Abstract 11450: Derivation of Cardiac Myocytes from induced Pluripotent Stem Cells of Muscular Dystrophy Models
Duchenne Muscular Dystrophy (DMD) is an x-linked recessive disorder that affects 1:3500 males. The disease is characterized by the absence of the dystrophin protein, leading to severe muscle degeneration. DMD carrier females are heterozygous for the DMD mutation, yet may suffer from cardiac complications due to severe x-chromosome inactivation bias. The mouse model of DMD is the mdx mouse and recapitulates the absence of dystrophin in contractile muscle. We have generated mouse induced pluripotent stem cells (miPSCs) that are heterozygous for the dystrophin gene in order to study dystrophin protein expression in the heterozygote state. Using the original Yamanaka protocol, we used retroviral infection to deliver Oct3/4, Sox2, c-Myc and Klf4 to mouse embryonic fibroblasts that were genomically heterozygous for dystrophin expression.

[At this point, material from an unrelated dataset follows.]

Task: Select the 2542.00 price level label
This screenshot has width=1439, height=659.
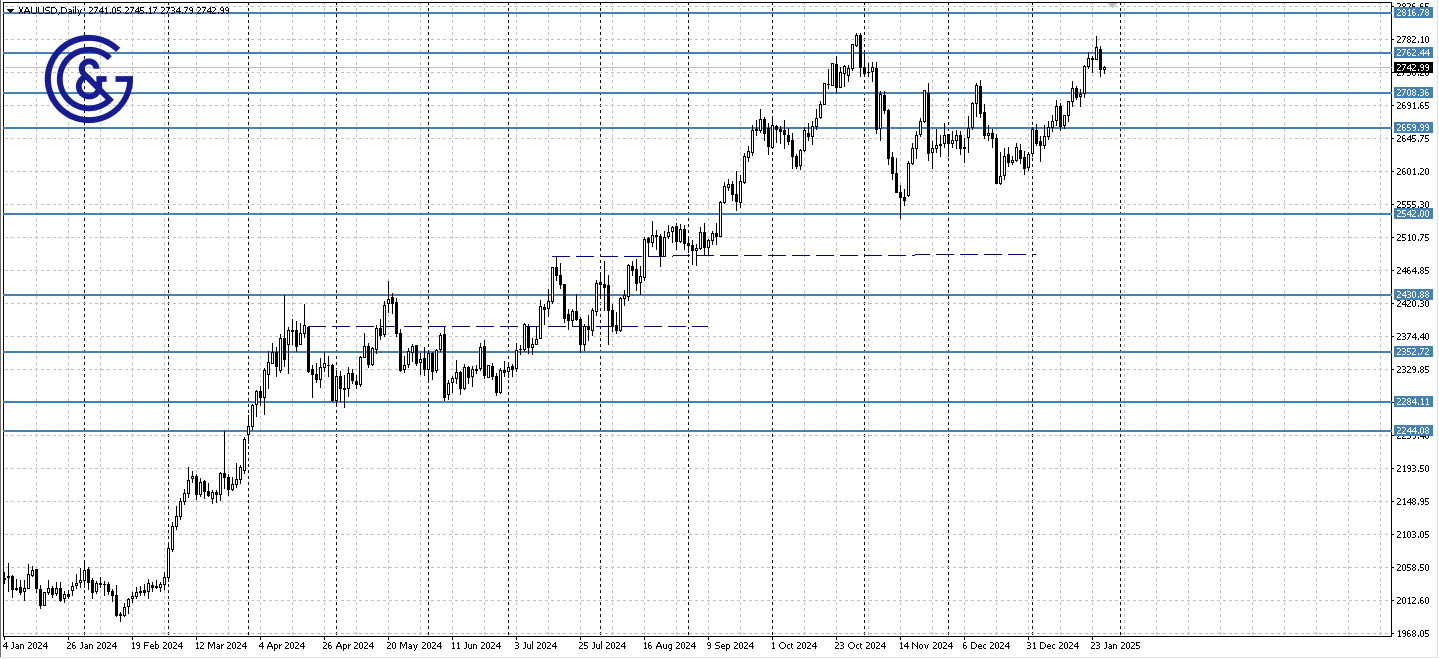Action: (x=1415, y=213)
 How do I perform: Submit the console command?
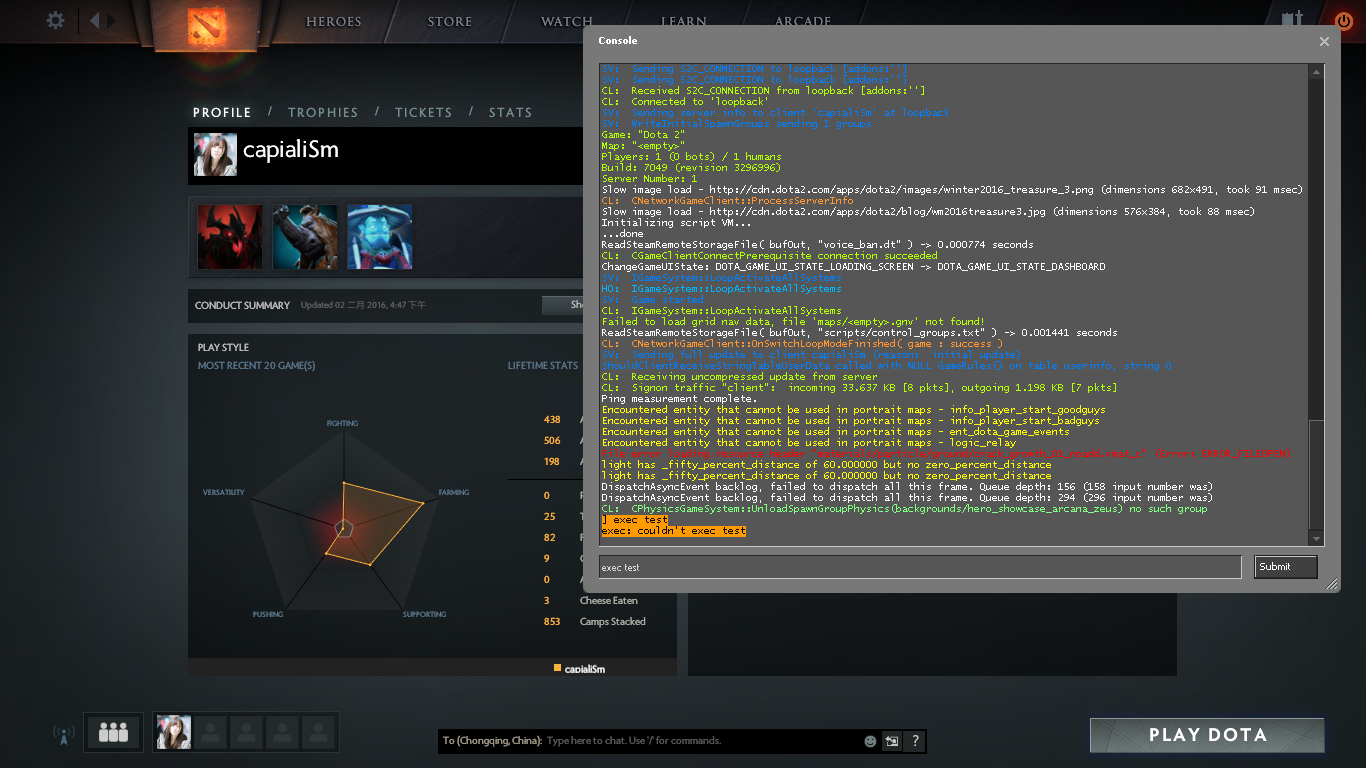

Upon infection, we isolated embryonic stem cell like (ESC) colonies based on morphology. RT-PCR analysis of isolated colonies showed positive expression of the four pluripotency associated markers as well as positivity for endogenously expressed Nanog. These cells also stained positively for alkaline phosphatase activity. To study the cardiac expression of dystrophin in the heterozygous state, we have differentiated these cells as well as mdx (+/−) mESCs into autonomously beating cardiac myocytes in culture. Using the embryoid body technique, we made 30uL droplets of 2,500 cells and allowed them to hang for two days on the lids of culture plates. Following the hanging stage, cells were placed on a shaker platform for three more days to continue differentiation. They were then placed on gelatin-coated plates and allowed to adhere and differentiate completely. The derived myocyte populations beat for up to three weeks in culture and stained positively for troponin T and alpha-actinin. Unexpectedly, we did not detect dystrophin expression in the myocytes via western blot analysis, indicating that x-chromosome inactivation bias may be occurring. In its absence, we detected up-regulation of utrophin. These experiments will be essential for the characterization of these cells for their future transplantation applicability.
- © 2010 by American Heart Association, Inc.